Land Values Gaining Strength
Big ticket items from machinery to land, Kansas City Fed found farmland values increased in every state, except Nebraska, from a year ago.
“I think that was also something that would have been surprising to people had you told them just given where things were in April, that we would be seeing increases in land values already,” says Kaufman.
The Chicago Federal Reserve also reported land values rose in every state they represent, with a 6% jump in Indiana alone. Farmer mac says record low interest rates are aiding that trend.
“At Farmer Mac, we look at the long-end of the curve where farm real estate, and that’s where we see a lot of activity,” says Jackson Takach, chief economist for Farmer Mac. “Certainly, with a low interest rate environment and flat yield curve, there’s a lot of upward pressure on real assets like farmland.”
As farmers, economists and ag lenders turn their focus to 2021, it’s a question of if these commodity prices can last.
“What it’s going to be all about is how much carries over into 2021, from 2020,” says Takach. “With the combination of government support program payments, and higher commodity prices towards the last few months of the year, that’s going to be a nice cash infusion into the sector after several years of being a little cash strapped.”
Spillover of Net Farm Income into 2021
As some of the cash sales farmers are making today are being pushed to next year, the rise in commodity prices may not show up until the 2021 balance sheet.
“The expectations for farmers for 2020, and maybe really more for 2021, is that there’s a lot more income floating around than they were counting on even three months ago,” says Neiffer.
Even as commodity prices improve, without CFAP or other ad hoc programs, some say it’s hard to make a case for improving net farm income in the new year.
“We will probably see higher farm income in 2021 than we projected previously, but I’m not sure it’ll be higher than 2020,” says Westhoff. “I think you’ll drop off in payments currently projected for 2021, and that may conceivably offset the increase in crop and livestock sales.”
Economists say the biggest driving factor will be how the covid-19 pandemic plays out.
“We need restaurants to come back and come back [with] strong retail sales,” says Newton. “Even though everyone’s at the grocery store, it’s still down $80 billion since March in terms of total retail spending, at restaurants, as well as food away from home.”

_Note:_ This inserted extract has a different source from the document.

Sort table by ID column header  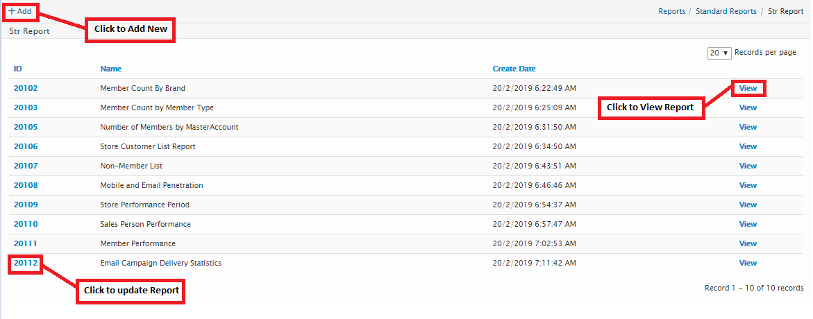click(18, 69)
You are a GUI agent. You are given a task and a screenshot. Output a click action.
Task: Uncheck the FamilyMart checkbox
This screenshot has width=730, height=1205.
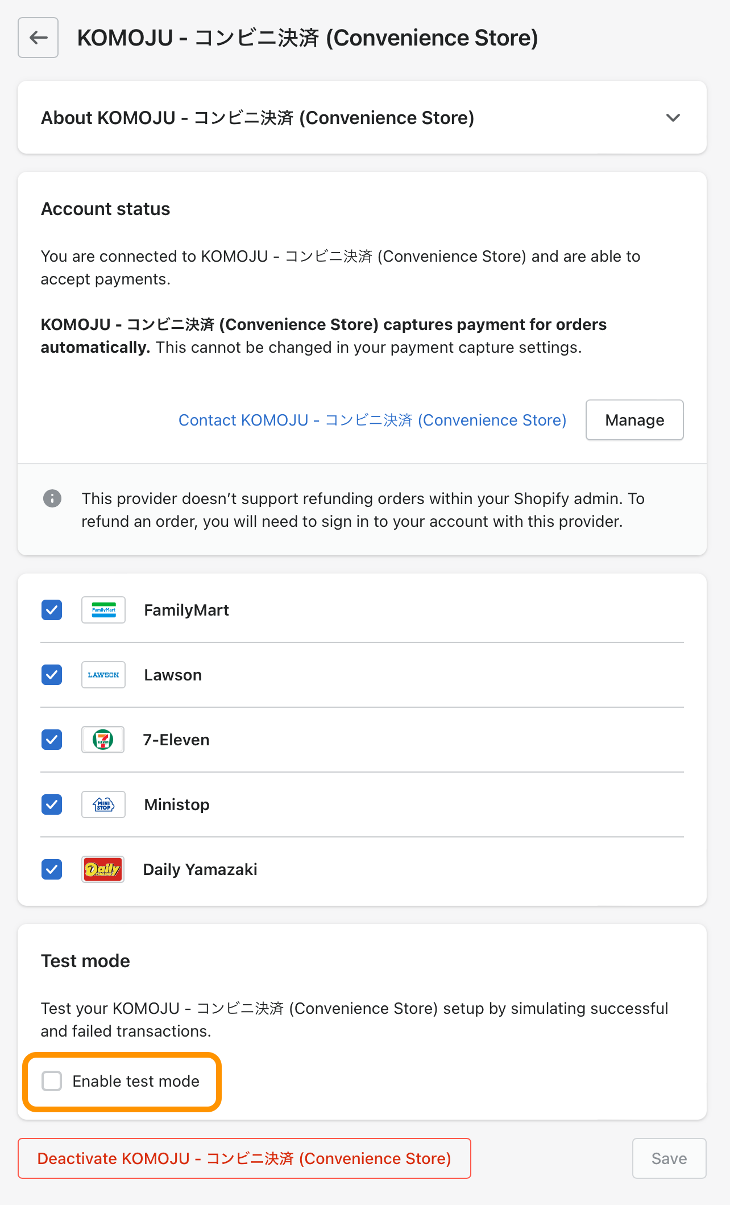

From a year of unknowns, to brighter outlooks among farmers, Hoskins says caution and discipline will prevail.
They were courageous in the challenging times,” says Hoskins. “Remember to have some conservatism in the positive times. And make sure how that working capital is deployed is consistent with the long-term goals of their operation, not their short-term desires.”
A balance of both as the farm financial ending to 2020 seems to be better than the start.